E l’Italia, da questo punto di vista, è stata tra i primi della classe. Anche e soprattutto perché è stato il Paese più colpito nelle fasi iniziali della pandemia: «Noi italiani – continua D’Autilia – abbiamo fatto una gran bella figura, in quanto dopo i primi mesi, in cui venivamo considerati eroi per aver subìto e contrastato l’ondata iniziale, ci è stata riconosciuta una grande capacità di reazione. E altri Paesi hanno preso esempio».
In questo quadro, un ruolo determinante (e non sempre meritevole di elogi) è stato giocato dall’informazione, che non sempre si sarebbe comportata in maniera corretta, «celando alcune situazioni ed esaltandone altre». Un esempio può essere rappresentato dai no vax, «che in Italia sono molti di meno rispetto ad altri Paesi europei». Premesso che un nocciolo duro che non vuole vaccinarsi «esiste dappertutto», se in Italia questo sembrerebbe rappresentare «il 6-7% dell’intera popolazione», in Francia ne sarebbero addirittura il doppio: «Si parla di un 10-15% di persone che non vogliono vaccinarsi contro il Covid-19». Uno dei problemi di questa situazione sarebbe, secondo D’Autilia, la tendenza tutta italiana a «politicizzare qualunque questione». Ma il Green pass, oltre ad essere una misura che D’Autilia apprezza moltissimo, non è e non può rappresentare «una questione politica».

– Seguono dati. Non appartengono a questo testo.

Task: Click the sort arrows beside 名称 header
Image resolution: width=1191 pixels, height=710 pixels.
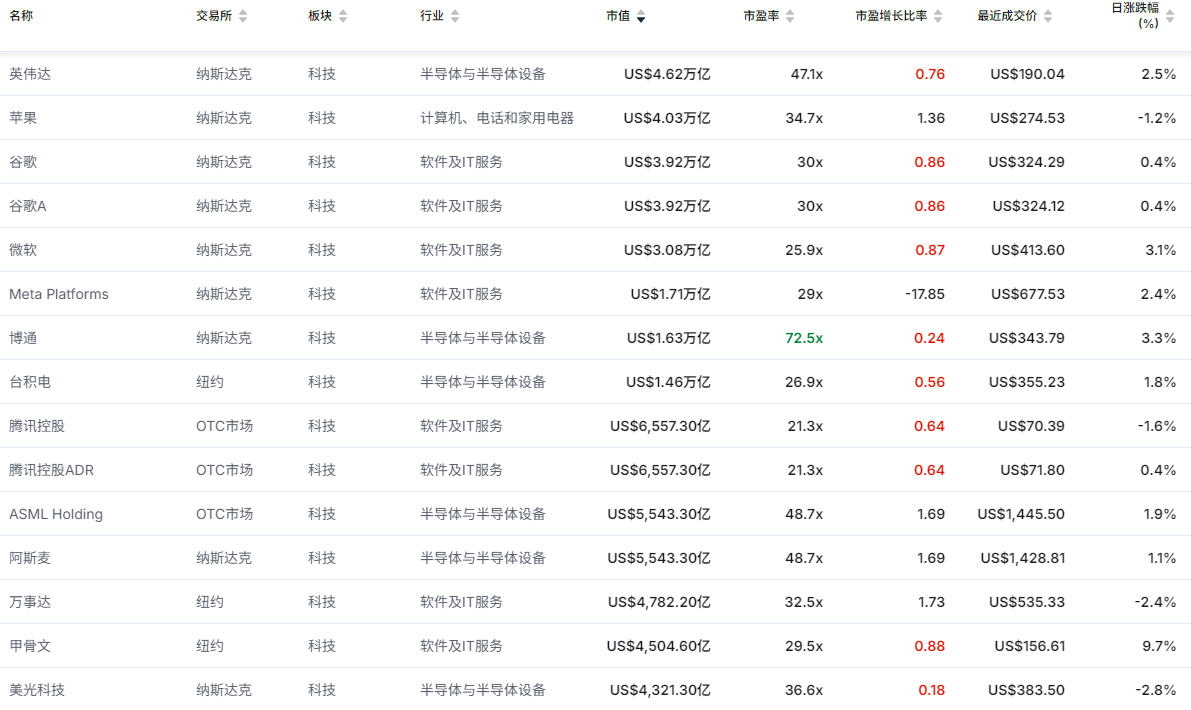Action: point(43,16)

Un modo per contrastare sia la pandemia da Sars-CoV-2 sia le future emergenze sanitarie è senza dubbio la formazione continua, come dimostra l’incessante flusso di nuove informazioni, studi, ricerche ed evidenze scientifiche che cambiano in continuazione le carte in tavola della situazione e che vanno acquisite e fatte proprie il prima possibile per poter rispondere con prontezza agli attacchi del Covid-19. «Da questo punto di vista – spiega D’Autilia –, in Europa l’importanza della formazione continua è fuori discussione, mentre l’Italia è ancora indietro. Da noi si è fatto fatica a far passare il concetto dell’obbligatorietà di questo aspetto della professione».
Obbligatorietà che in altri Paesi non esiste negli stessi termini, in quanto «è solo un obbligo deontologico e non di legge. Ma in Italia, per fare qualcosa, abbiamo bisogno di leggi e delle relative sanzioni». Per questo il Sottosegretario Sileri «dice una cosa ovvia quando spiega ai colleghi che il 31 dicembre prossimo si chiude il triennio e si passerà al controllo delle varie posizioni. Ma la risposta qual è stata? Vogliamo una deroga. Purtroppo non si può vivere di rinvii e rinvii».
Il futuro della formazione ECM sarebbe però più roseo, considerato che le fasce meno restie ad approfittare dei vantaggi della Formazione a Distanza, ovvero quelle con più anni di lavoro sulle spalle, stanno andando in pensione e vengono sostituite da giovani che hanno molta più dimestichezza con i device con cui seguire corsi in FAD. «In Italia la Formazione a Distanza ha fatto molta fatica a partire e ad essere sfruttata a pieno. È una forma mentis ma le cose stanno cambiando. Basti pensare che fino a qualche decennio fa se non ci si recava fisicamente ad un congresso la formazione non veniva fatta. La FAD – conclude – è un grosso incentivo alla formazione e in futuro se ne farà sempre di più».